25. Although a patient’s health record, or chart, is the health care facility’s physical property, its contents belong to the patient.
26. Before a patient’s health record can be released to a third party, the patient or the patient’s legal guardian must give written consent.
27. Under the Controlled Substances Act, every dose of a controlled drug that’s dispensed by the pharmacy must be accounted for, whether the dose was administered to a patient or discarded accidentally.
28. A nurse can’t perform duties that violate a rule or regulation established by a state licensing board, even if they are authorized by a health care facility or physician.
29. To minimize interruptions during a patient interview, the nurse should select a private room, preferably one with a door that can be closed.
30. In categorizing nursing diagnoses, the nurse addresses life-threatening problems first, followed by potentially life-threatening concerns.
31. The major components of a nursing care plan are outcome criteria (patient goals) and nursing interventions.
32. Standing orders, or protocols, establish guidelines for treating a specific disease or set of symptoms.
33. In assessing a patient’s heart, the nurse normally finds the point of maximal impulse at the fifth intercostal space, near the apex.
34. The S1 heard on auscultation is caused by closure of the mitral and tricuspid valves.
35. To maintain package sterility, the nurse should open a wrapper’s top flap away from the body, open each side flap by touching only the outer part of the wrapper, and open the final flap by grasping the turned-down corner and pulling it toward the body.
36. The nurse shouldn’t dry a patient’s ear canal or remove wax with a cotton-tipped applicator because it may force cerumen against the tympanic membrane.
37. A patient’s identification bracelet should remain in place until the patient has been discharged from the health care facility and has left the premises.
38. The Controlled Substances Act designated five categories, or schedules, that classify controlled drugs according to their abuse potential.
39. Schedule I drugs, such as heroin, have a high abuse potential and have no currently accepted medical use in the United States.
40. Schedule II drugs, such as morphine, opium, and meperidine (Demerol), have a high abuse potential, but currently have accepted medical uses. Their use may lead to physical or psychological dependence.

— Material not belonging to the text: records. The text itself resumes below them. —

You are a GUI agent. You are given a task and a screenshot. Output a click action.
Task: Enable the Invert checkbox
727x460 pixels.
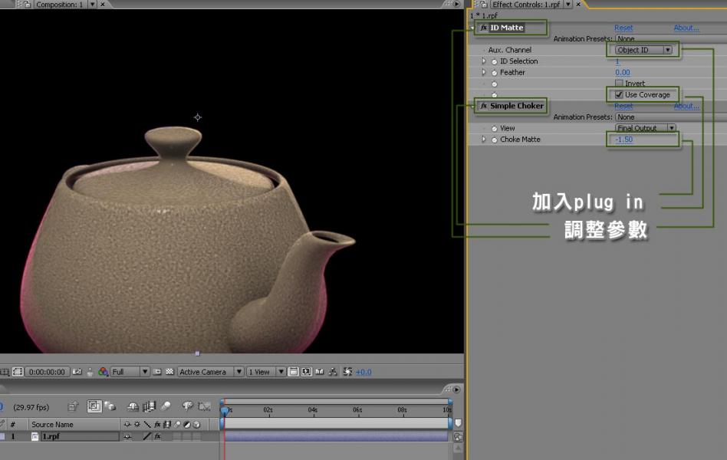click(619, 84)
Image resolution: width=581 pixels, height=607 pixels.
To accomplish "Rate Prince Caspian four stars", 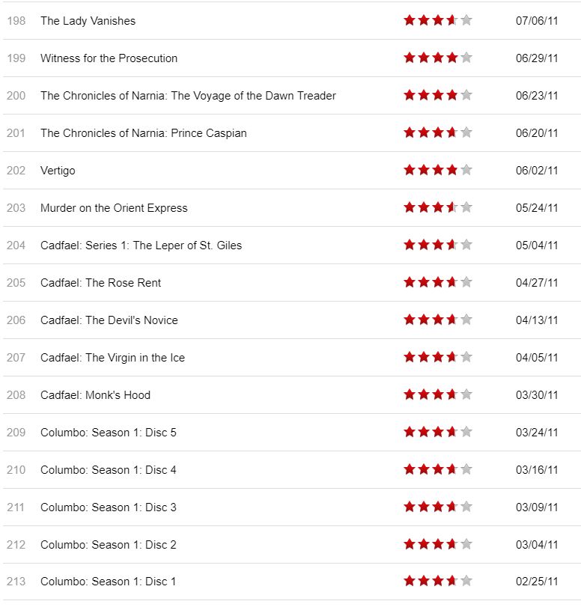I will click(452, 132).
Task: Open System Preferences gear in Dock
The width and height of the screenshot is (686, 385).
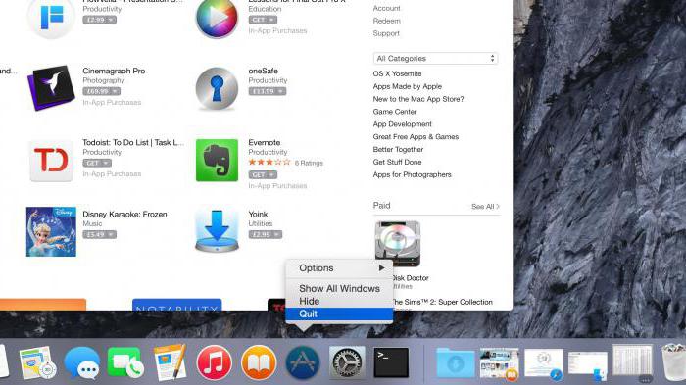Action: (347, 362)
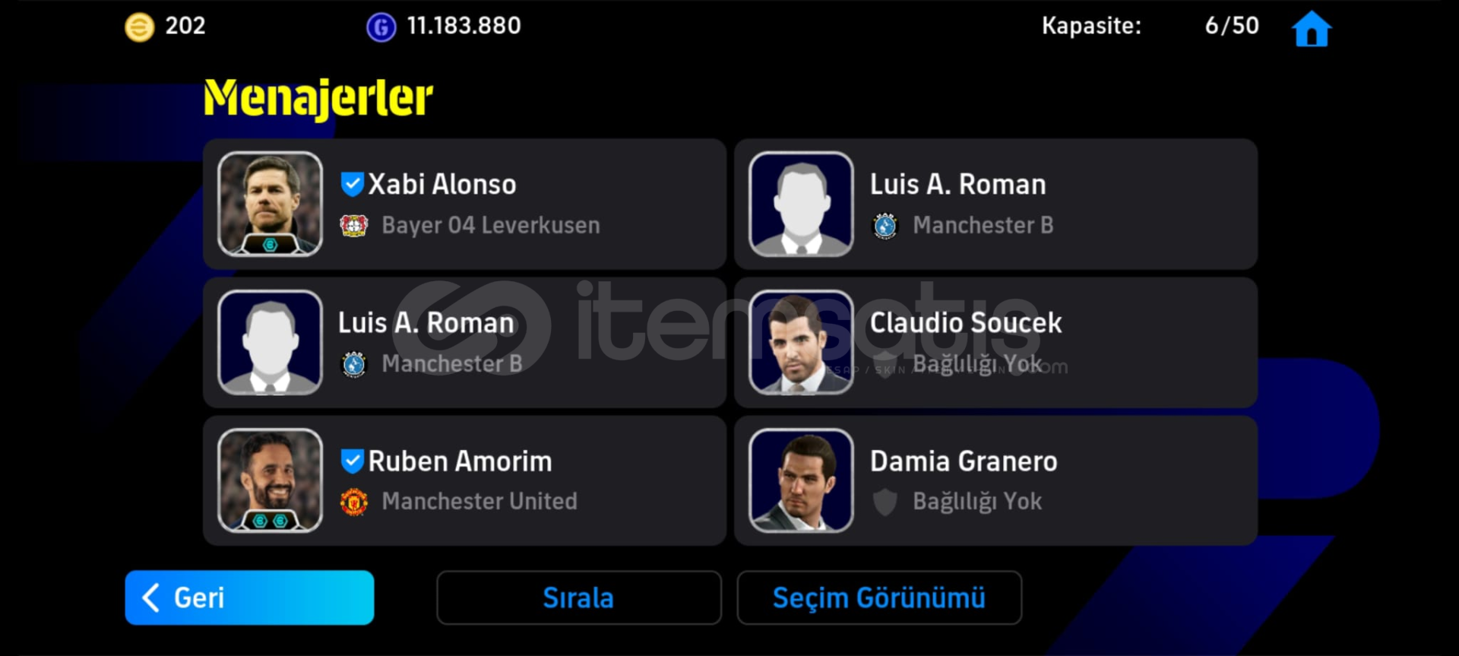Tap the blue GP currency icon
This screenshot has width=1459, height=656.
(x=381, y=27)
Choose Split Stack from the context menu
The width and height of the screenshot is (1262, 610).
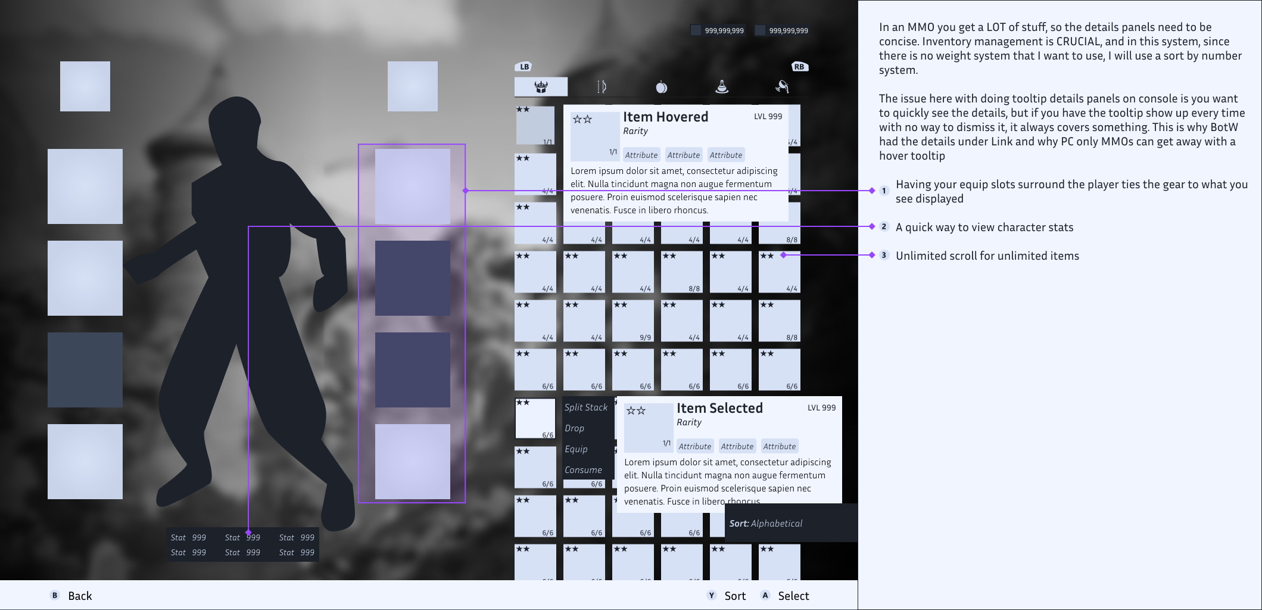(x=586, y=407)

41. Schedule III drugs, such as paregoric and butabarbital (Butisol), have a lower abuse potential than Schedule I or II drugs. Abuse of Schedule III drugs may lead to moderate or low physical or psychological dependence, or both.
42. Schedule IV drugs, such as chloral hydrate, have a low abuse potential compared with Schedule III drugs.
43. Schedule V drugs, such as cough syrups that contain codeine, have the lowest abuse potential of the controlled substances.
44. Activities of daily living are actions that the patient must perform every day to provide self-care and to interact with society.
45. Testing of the six cardinal fields of gaze evaluates the function of all extraocular muscles and cranial nerves III, IV, and VI.
46. The six types of heart murmurs are graded from 1 to 6. A grade 6 heart murmur can be heard with the stethoscope slightly raised from the chest.
47. The most important goal to include in a care plan is the patient’s goal.
48. Fruits are high in fiber and low in protein, and should be omitted from a low-residue diet.
49. The nurse should use an objective scale to assess and quantify pain. Postoperative pain varies greatly among individuals.
50. Postmortem care includes cleaning and preparing the deceased patient for family viewing, arranging transportation to the morgue or funeral home, and determining the disposition of belongings.